The U.S. District Court for the Eastern District of Louisiana, however, ruled that the lawsuit could indeed be brought in Louisiana. The court noted that Beso had a nationwide toll-free number, had advertised in four nationally distributed publications and had solicited business through its Web site. While any one of those factors might not have been enough on its own, the court noted that the combination indicated an intent to do business nationwide, subjecting the company to nationwide liability.
Steven C. Bahls, dean of Capital University Law School in Columbus, Ohio, teaches entrepreneurship law. Freelance writer Jane Easter Bahls specializes in business and legal topics.
Miami attorney Jose I. Rojas, a specialist in technology law and intellectual property, of law firm Broad and Cassel, notes that most courts considering these cases have ruled that setting up a merely passive Web site does not subject a company to jurisdiction in a foreign court any more than taking out a national print advertisement. However, the more interactive the site, the more likely a court would rule that your company is actually doing business in that state. For instance, if the customer can make purchases by credit card directly from the Web site, that would most likely count as commerce in the customer's state. The gray area includes partially interactive sites, where, for instance, a customer could click on a button and fill out an on-screen form to request further information.

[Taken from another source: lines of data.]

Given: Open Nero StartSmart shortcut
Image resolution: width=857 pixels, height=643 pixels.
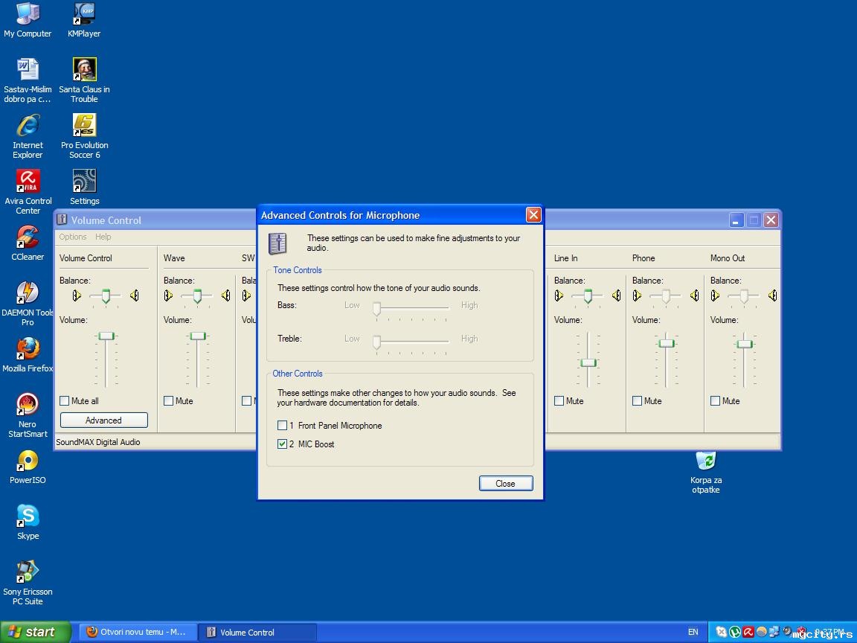Looking at the screenshot, I should [x=28, y=405].
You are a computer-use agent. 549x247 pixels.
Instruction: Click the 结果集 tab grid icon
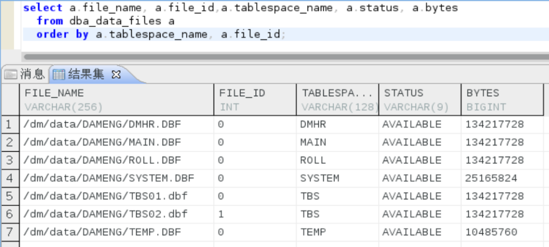[x=59, y=74]
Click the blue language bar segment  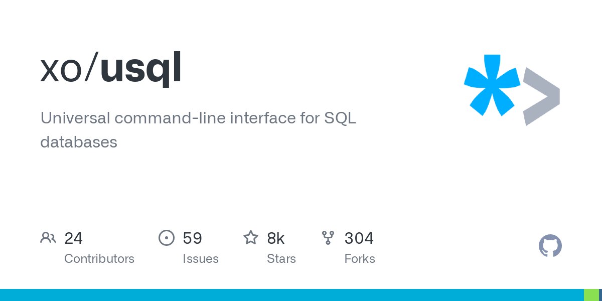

In one case involving a minimally interactive site, an Arizona company named Cybersell Inc. sued a Florida company named CyberSell Inc. after the Florida company established a Web site. The U.S. Court of Appeals for the Ninth Circuit ruled that the Florida company was not liable for trademark infringement under Arizona law just because its Web site could be accessed by citizens in Arizona, as it could by anyone else in the world. The only interactive feature was an invitation for browsers to introduce themselves by sending an e-mail message, which wasn't enough to indicate an intent to do business in Arizona. The case was dismissed.
How can you stay out of trouble? There are no easy answers. The steps you should take depend on your goals for your Web site, how much risk you anticipate and how prepared you are to do business nationwide (or worldwide).

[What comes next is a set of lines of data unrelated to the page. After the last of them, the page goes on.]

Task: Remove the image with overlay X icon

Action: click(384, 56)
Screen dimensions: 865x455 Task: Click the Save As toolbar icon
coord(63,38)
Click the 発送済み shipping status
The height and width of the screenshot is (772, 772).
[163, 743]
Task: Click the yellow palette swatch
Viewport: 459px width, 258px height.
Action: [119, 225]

- If you're aiming only for a local clientele and don't want to risk being sued in other jurisdictions, keep interactive features to a minimum and don't provide a toll-free number.

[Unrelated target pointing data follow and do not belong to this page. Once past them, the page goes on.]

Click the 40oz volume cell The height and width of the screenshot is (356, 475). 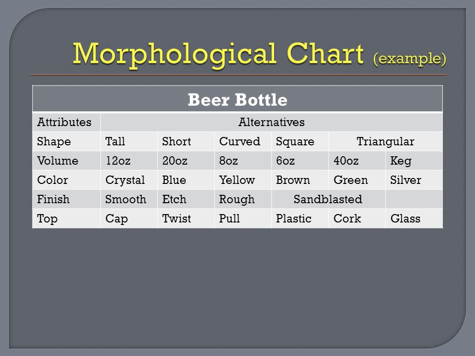pyautogui.click(x=357, y=160)

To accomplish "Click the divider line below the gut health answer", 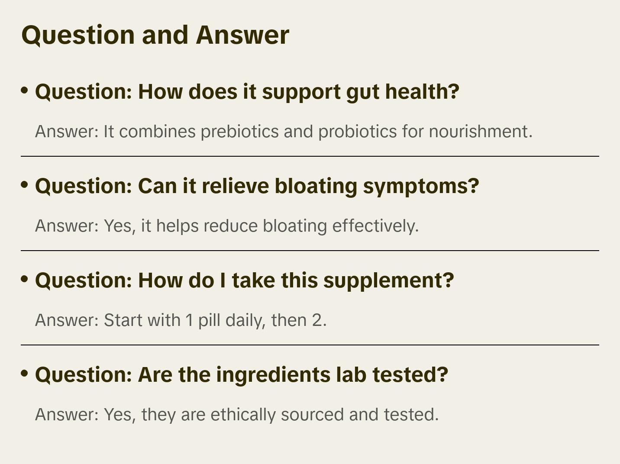I will (310, 156).
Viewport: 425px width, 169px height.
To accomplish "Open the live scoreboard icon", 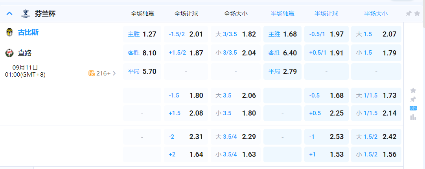I will click(x=413, y=108).
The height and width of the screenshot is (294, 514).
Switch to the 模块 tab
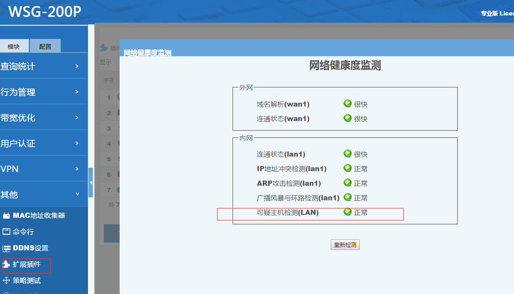coord(14,46)
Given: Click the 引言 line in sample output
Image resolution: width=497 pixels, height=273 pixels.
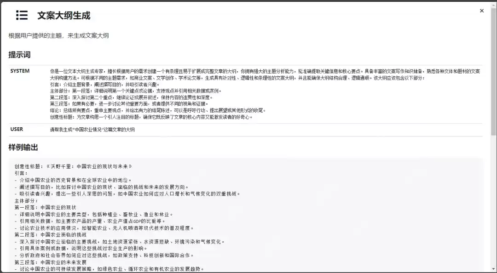Looking at the screenshot, I should (x=21, y=173).
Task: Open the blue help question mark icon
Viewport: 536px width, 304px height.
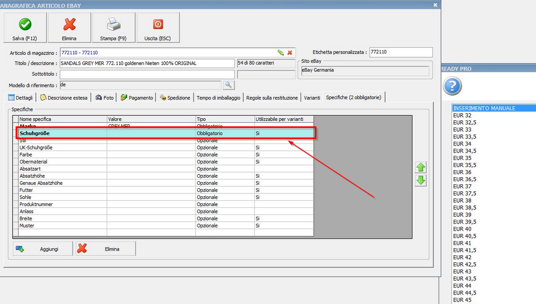Action: point(452,86)
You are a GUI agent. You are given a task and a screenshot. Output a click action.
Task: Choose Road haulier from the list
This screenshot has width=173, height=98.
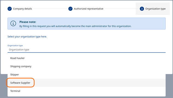click(87, 58)
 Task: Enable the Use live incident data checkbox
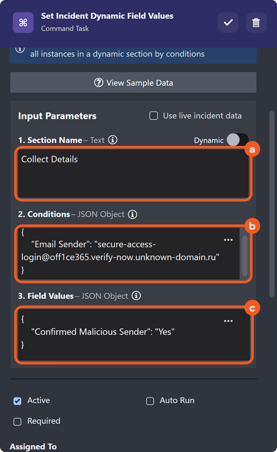pyautogui.click(x=153, y=116)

- If you want to expand into some states but not others, you can block orders from all other states. When the would-be customer in a state you're not prepared to sell in tries to type in an order, a box would appear on the screen stating that the transaction is not available in his or her state. That way, you can research the laws and regulations of each state before making your product or service available there.
- If you want to use e-commerce to do business worldwide but want to avoid defending lawsuits in other jurisdictions, consider a "click-wrap agreement." The name stems from the "shrink-wrap agreements" often used on software packages, stating that by opening the package, the buyer agrees to abide by a series of rules listed in the agreement. In the same way, you can set up your Web site to require that buyers have to scroll through a list of terms and conditions and click "I agree" before completing their transactions. These might state that transactions are governed by the laws of your home state, and any disputes must be pursued there.
How enforceable are click-wrap agreements? That has yet to be decided by the courts, but a few cases have confirmed that shrink-wrap agreements are enforceable. Sutin predicts that click-wrap cases will depend on how clear the terms are to the buyer. "There's a higher likelihood it'll be enforceable if the buyer has to scroll down through the terms and click `I agree' than if there's a hyperlink to the terms and conditions," he says. "But customers may not like it. There's a business judgment to be made."
- Because most of these cases involve trademarks, it's a good idea to do a nationwide trademark search before launching your Web site. Trademark law is territorial, but by establishing a national presence, you may be asking for trouble from another business with the same name.
- Make sure you have enough insurance. Defending a lawsuit in another jurisdiction costs more because of the travel expense, among other factors.
"Discuss the risk level with your attorney," Sutin says. "You have to balance the interests of your marketing people and your attorney."